Après plusieurs semaines de mise en culture, j'ai repris les observations des prothalles de Fougère mâle (Dryopteris filix-mas). Leur maturation est a terme puisque des anthéridies et
anthérozoides peuvent sont présents. Il reste cependant à découvrir et observer les archégones.

Un petit rappel du protocole de culture
s'impose. La sporée a été recueillie sur une plaque de verre, puis sur laquelle on frotte un carré de mouchoir en papier non coloré et neutre. Le substrat est de la cellulose pure. Légèrement
imbibé d'eau, il est placé en boite de pétri fermé. Le milieu ambiant est humide et placé à température modérée, hors soleil, mais à l'extérieur. Au terme de quelques semaine, le papier, sur lequel
on peut discerner la couche verdâtre des prothalles en formation, est transposé sur un lit de tourbe (du commerce, il s'agit essenteillement de débris végétaux notamment de sphaignes) et laissé à
l'extérieur, boite fermée. Au bout de trois ou quatre mois, les prothalles sont pleinement développés en nombreuses petites folioles cordiformes de 1 à 2 mm carrés.
le prothalle

Le prothalle a acquis un aspect cordiforme. Il comporte des rhizoïdes et aux bords des cellules plus allongées, qui s'observent aussi à la surface du thalle. Sur le spécimen dessiné,
les anthéridies n'étaient pas encore présentes, mais sur les prothalles mûrs, on les distingue en nombre sur la face inférieure à proximité des rhizoïdes.
les anthéridies
Anthéridies de Dryopteris filix-mas. Ils sont constitués de quelques cellules formant une paroi protégeant des gamétocytes en formation. Ces gamétocytes vont constituer des anthérozoïdes dont le
corps a une structure spiralée.
A maturation, les
anthéridies libèrent des anthérozoïdes qui restent un moment immobiles, puis tournent sur eux-mêmes et finissent par nager librement en milieu aqueux. L'ouverture des
anthéridies est provoquée par l'humidité (pluie).

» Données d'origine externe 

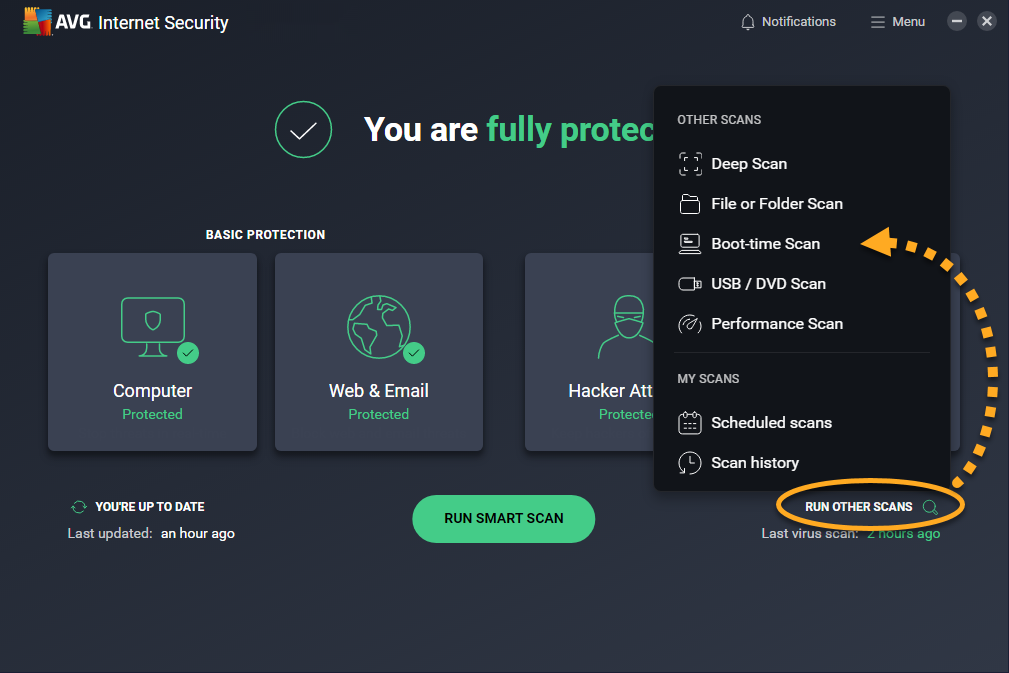This screenshot has height=673, width=1009.
Task: Choose Deep Scan menu entry
Action: click(749, 164)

Les anthérozoïdes sont des cellules globuleuses avec une sorte d'armature en tire-bouchon, munie de nombreux flagelles. Libérés des anthéridies, ils se déplacent en quête des archégones où ils
fécondent les ovosphères.
Je n'ai pas observé encore les archégones. Chez les fougères isosporées comme la Fougère mâle, les anthéridies et les archégones sont présents sur le meme prothalle (dit synoïques) mais d'autres
espèces ont des prothalles dioïques.